• ABOUT THIS EXERCISE: Would you restate, word for word, only the lines starting at the one with "DR Interieur Design Zevenbergen (367, 1511)" and ending with the final line of the entries below? Pictures stay out.

• EXTRACTED DATA:
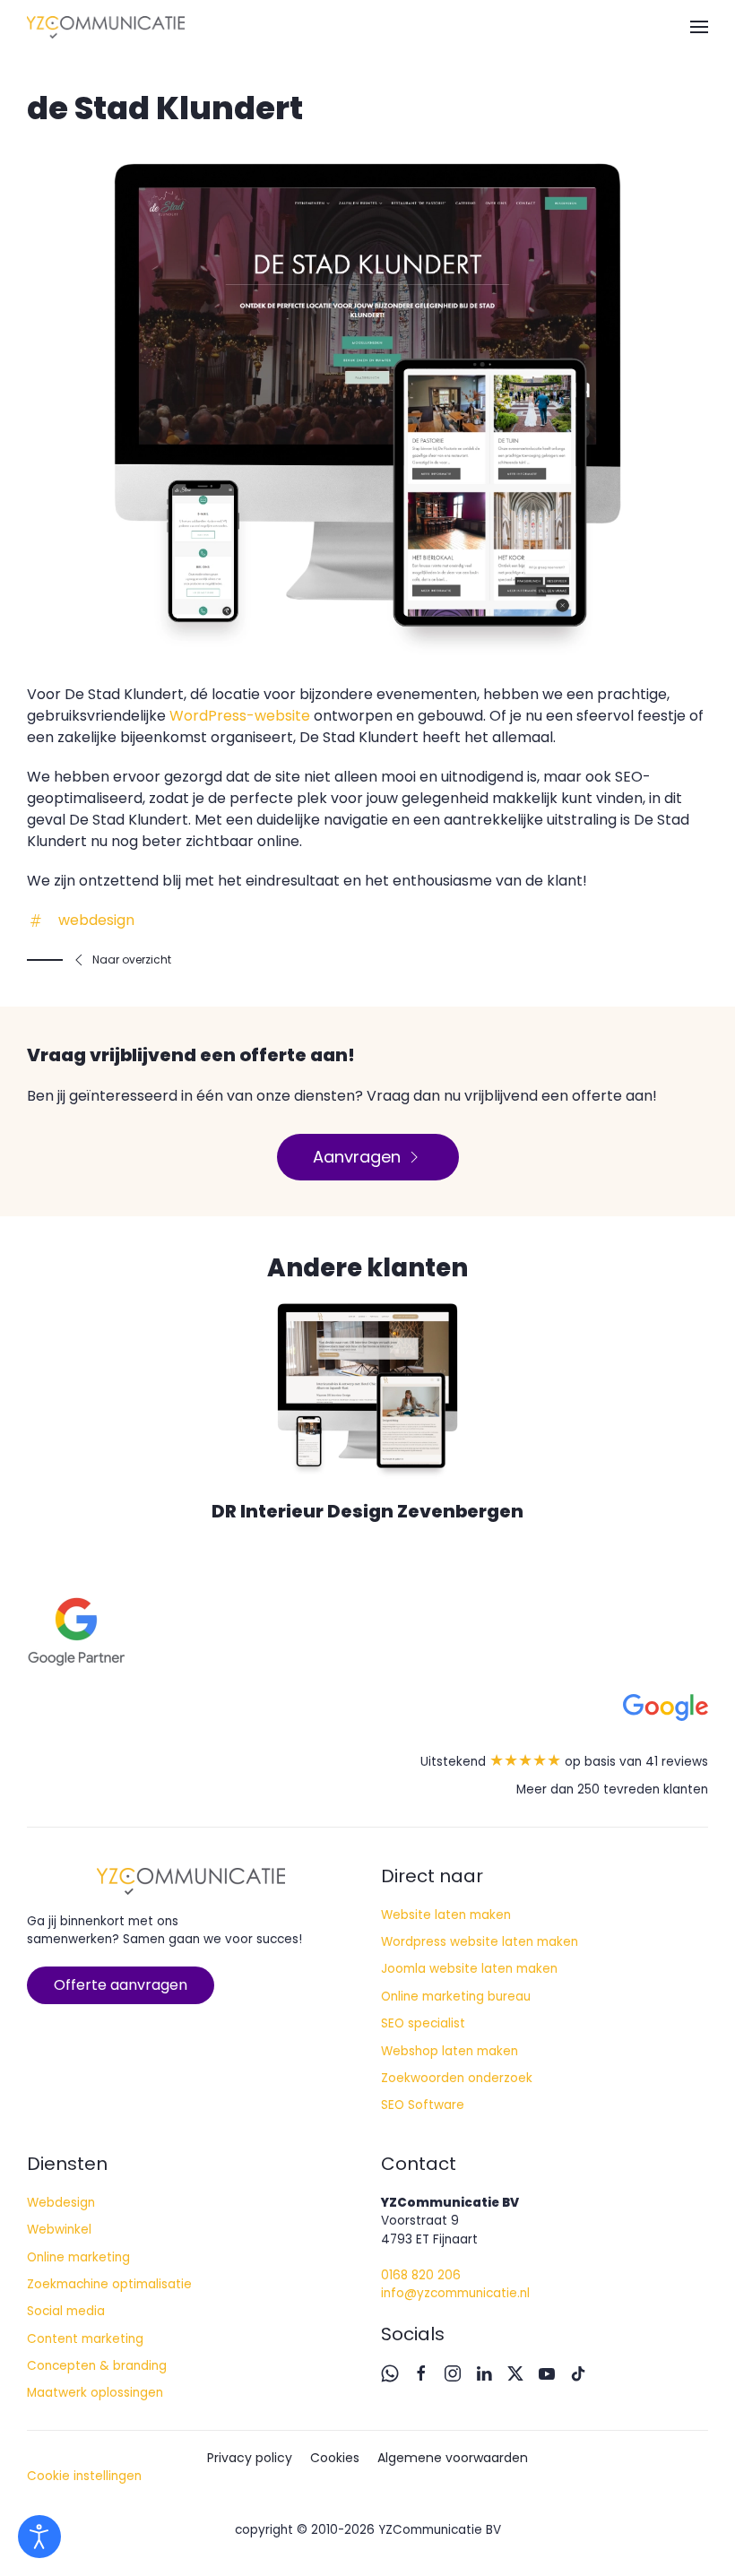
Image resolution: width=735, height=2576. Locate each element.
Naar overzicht (131, 959)
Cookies (334, 2458)
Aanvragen (357, 1156)
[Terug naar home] (106, 27)
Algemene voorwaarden (452, 2458)
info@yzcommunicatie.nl (455, 2293)
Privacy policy (249, 2458)
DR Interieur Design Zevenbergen (367, 1511)
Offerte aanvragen (120, 1985)
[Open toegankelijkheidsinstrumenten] (39, 2536)
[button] (699, 27)
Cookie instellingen (84, 2476)
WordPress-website (239, 715)
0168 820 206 (421, 2275)
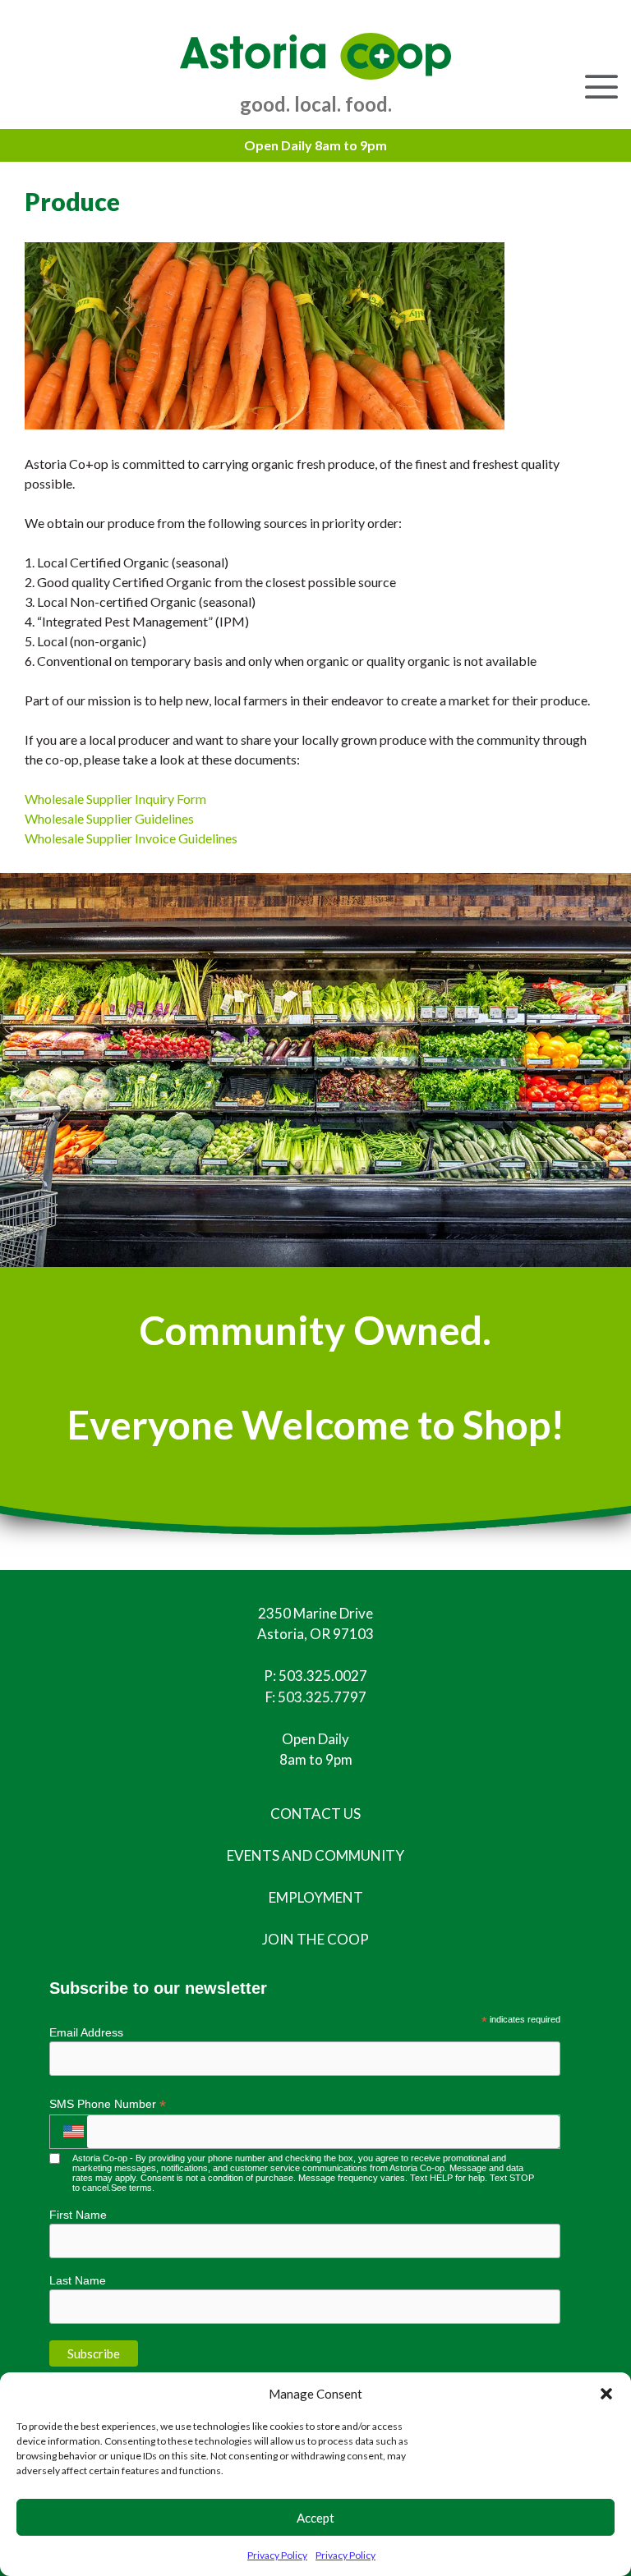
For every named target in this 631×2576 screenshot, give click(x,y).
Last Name (77, 2280)
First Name (78, 2214)
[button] (606, 2393)
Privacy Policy (277, 2555)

• RESULT OF THIS EXERCISE:
DR Interieur Design Zevenbergen (367, 1511)
Offerte aanvragen (120, 1985)
[Open toegankelijkheidsinstrumenten] (39, 2536)
[button] (699, 27)
Cookie instellingen (84, 2476)
WordPress-website (239, 715)
0168 820 206 (421, 2275)
For every named target in this 631×2576 screenshot, give click(x,y).
Last Name (77, 2280)
First Name (78, 2214)
[button] (606, 2393)
Privacy Policy (277, 2555)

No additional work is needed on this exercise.